:: Text ::
+++
THIS IS NOT a book, but ‘a system’. A system providing ‘everything you need to take you from ground zero to and including becoming a jet First Officer for a major airline
THIS IS NOT a book, but ‘a system’. A system providing ‘everything you need to take you from ground zero to and including becoming a jet First Officer for a major airline.’ Everything? Well, let’s see…
The authors are four airline pilots who fly for three of the UK’s largest scheduled airlines. They prefer to remain anonymous as they claim to share ‘privileged information’ with the reader concerning the specific interview and recruitment procedures used by those airlines.
This combined motivational text and how-to guide takes the complete tyro ‘What me, airline pilot? Nahhh!’ through the practicalities leading from “… Well, maybe…” all the way up to emerging with a “Yahoo!” from that interview with BA, Midland or Virgin. Clearly, we are not talking course material for exams, or learning to fly from a book. No, this is how to organise your life, your finances, your battle plan and even your marriage, in order to single-mindedly achieve that one goal.
+++
:: Source data ::
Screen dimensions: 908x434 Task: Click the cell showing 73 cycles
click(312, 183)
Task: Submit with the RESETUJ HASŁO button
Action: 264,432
+++
:: What the exercise asks ::
Continue the review of the airline pilot career guide from its last sentence. The data has nothing to do with what follows.

:: Output for this task ::
The content borrows something from the American genre of self-help and personal development books, as well as ‘I Will Make You A Millionaire’-type programmes: Action Plans, exhortations to self belief, and even a signature box for you to fill in underneath the statement ‘I CAN & I WILL SUCCEED’. Stirring stuff, if not exactly everybody’s cup of flight-deck tea. However, I’ve always admired the guts and determination of the ‘self-improvers’ and can imagine that when all alone and setting out into the challenging, confusing, and expensive world of learning to fly, anything that bolsters your confidence is a good thing.
More to the point, anything that saves you losing thousands of your hard-earned (or borrowed) pounds with a fly-by-night-and-bust-in-the-morning flying school isn’t exactly a bad thing either.
There are four sections. ‘Briefing’ covers medical and nationality requirements for licence issue; ratings and licences needed en route; ongoing changes to ground and flight syllabuses (updates at their website); dodgy or difficult personalities you should expect to meet; and the importance of a long-term plan. ‘Take-Off’ deals with training options; financial possibilities such as loans, grants, intermediate jobs (flying or not); which country to train in; and converting the resulting licence (or license). ‘Cruise’ sets out principles for picking and paying schools; visas and work permits for training overseas; exam techniques (RTFQ!); and constructing a detailed training schedule. Finally, ‘Landing’: CV and letter writing; networking; more personal development; and the techniques to deploy when you finally touch down, right there in the office in front of the interviewers.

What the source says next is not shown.